___ Texto de leitura

O Estado de S. Paulo
É na reforma política e institucional que
devemos buscar o caminho para não persistir nos erros de sempre.
O Brasil não é atrasado por acaso. Em quase
800 páginas, Marcos Mendes e 32 colaboradores fazem uma autópsia minuciosa de
24 políticas econômicas e sociais que, nos últimos 20 anos, levaram à
insolvência do Estado, à estagnação econômica e à persistência da pobreza. Os
temas são os incentivos fiscais, créditos direcionados, protecionismo
econômico, empresas estatais, previdência social e educação, entre outros.

______

> _Pedido escrito_
Você pode transcrever, sem alterações, o trecho do texto de leitura que vai de "O Brasil não" até "educação, entre outros.", inclusive?

___ Dados exibidos

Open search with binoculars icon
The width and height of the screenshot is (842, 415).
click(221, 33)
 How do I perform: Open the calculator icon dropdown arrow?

______

> _Resposta_
O Brasil não é atrasado por acaso. Em quase
800 páginas, Marcos Mendes e 32 colaboradores fazem uma autópsia minuciosa de
24 políticas econômicas e sociais que, nos últimos 20 anos, levaram à
insolvência do Estado, à estagnação econômica e à persistência da pobreza. Os
temas são os incentivos fiscais, créditos direcionados, protecionismo
econômico, empresas estatais, previdência social e educação, entre outros.